Innovation and technology are critical tools to achieving FAO’s vision of a world free from hunger and malnutrition, Deputy Director-General Maria Helena Semedo said in an address to the Ministerial Conference on Nuclear Science and Technology.
Semedo was pointing to cutting-edge scientific applications in plant breeding and pest control “that have contributed to improving livelihoods for millions of the world’s rural poor. More scientific advances are needed in order for our food systems to “produce more – and better – with less,” she said.
Development of and access to nuclear techniques applied to food and agriculture are a necessary component in realizing the Sustainable Development Goals, whose achievement requires putting the world’s 2.5 billion family farmers – who produce the bulk of our food – at the center by creating an enabling environment to unlock their potential to prosper and innovate, she added.
Semedo hailed the nearly 55-year-long partnership between FAO and the conference’s host, the International Atomic Energy Agency (IAEA), noting it has improved the sustainable development of food and agriculture systems in areas including food safety, climate resilience pest and disease control and enhanced animal production.
Through a Joint Division of Nuclear Techniques in Food and Agriculture, FAO and the IAEA pool resources to manage agriculture and biotechnology laboratories, research and development activities, scientific networks and to promote technology transfer and capacity building initiatives.

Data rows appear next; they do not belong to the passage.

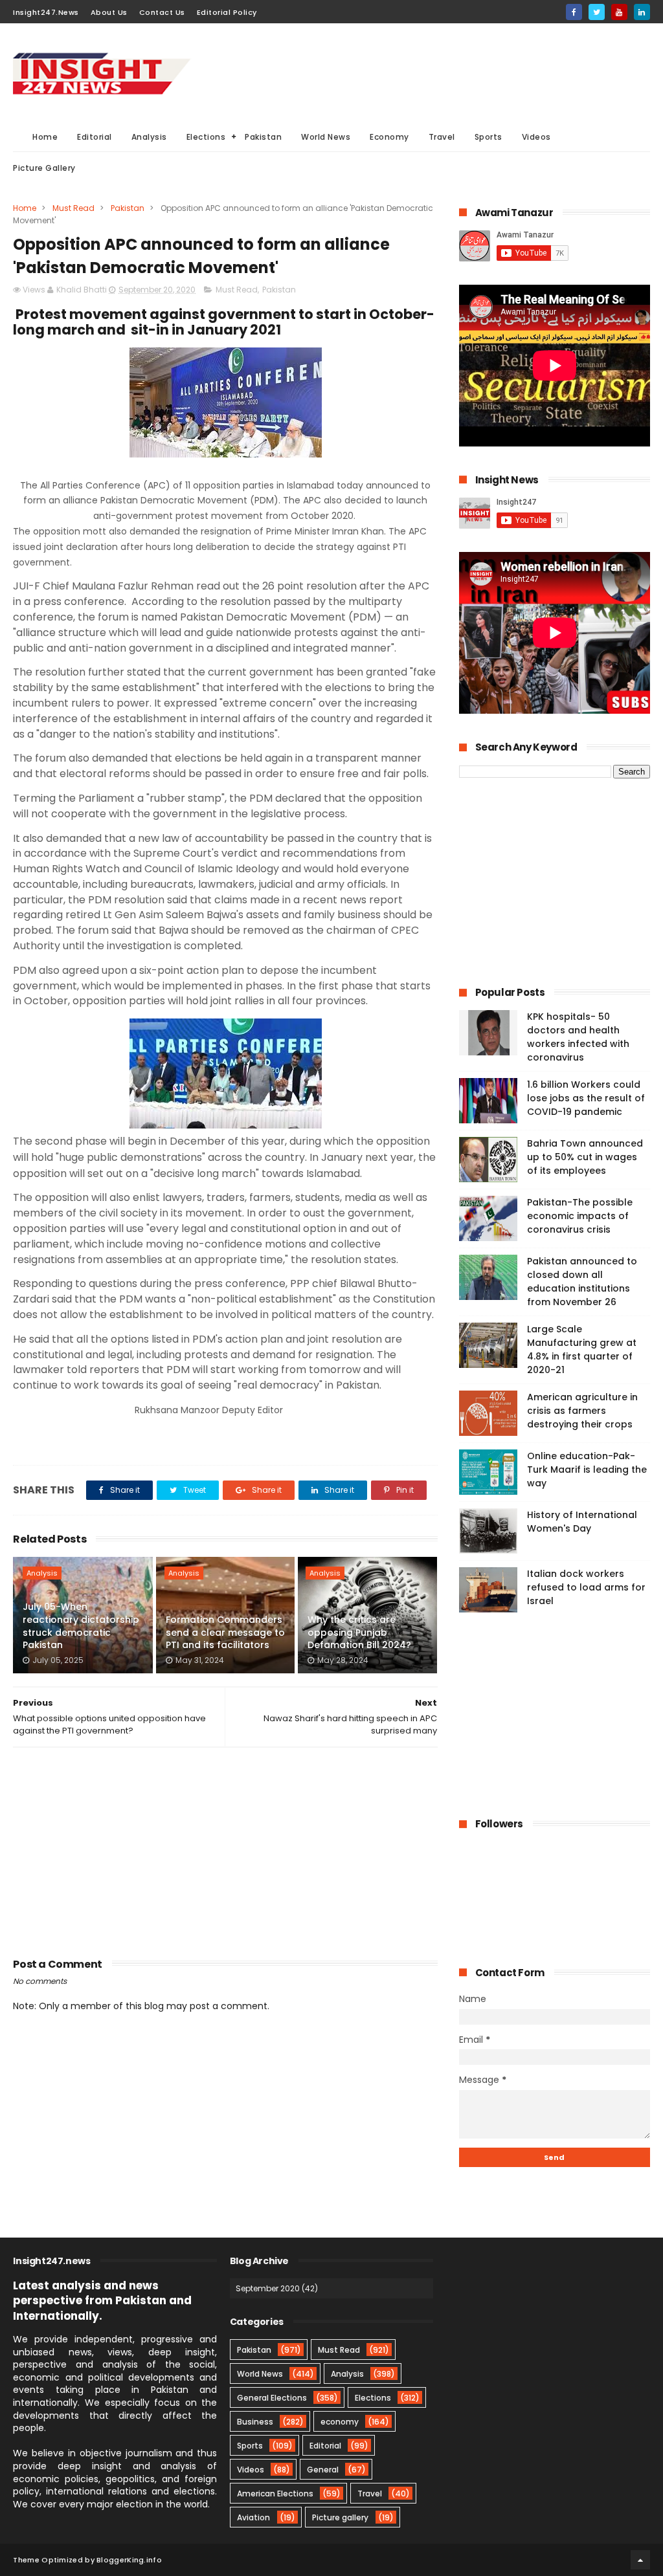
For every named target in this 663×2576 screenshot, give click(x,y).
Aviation (253, 2517)
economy (339, 2421)
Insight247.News (46, 12)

Text continues underneath image
“While technology plays a central role in providing novel and practical solutions, innovation is about process, institutions, policies and knowledge,” Semedo said, adding that this was also the consensus driving the first-ever International Symposium on Agricultural Innovation for Family Farmers held at FAO headquarters in Rome last week.
The agencies’ joint division operates with a team of about 100 scientists, technical experts and support personnel as well as running research facilities at Seibersdorf, where a new laboratory was inaugurated last month.
“Nuclear science and technology have added comparative and competitive value to conventional approaches in all areas of food and agriculture,” Semedo said.
Methods such as isotope measurement hold high promise in the growing area of traceability, which in turn is to assure food safety along increasingly complex agricultural value chains.
FAO and IAEA are also working together now to develop methods to trace the use of antimicrobials through the human food chain in order to combat the rapid surge in antimicrobial resistance.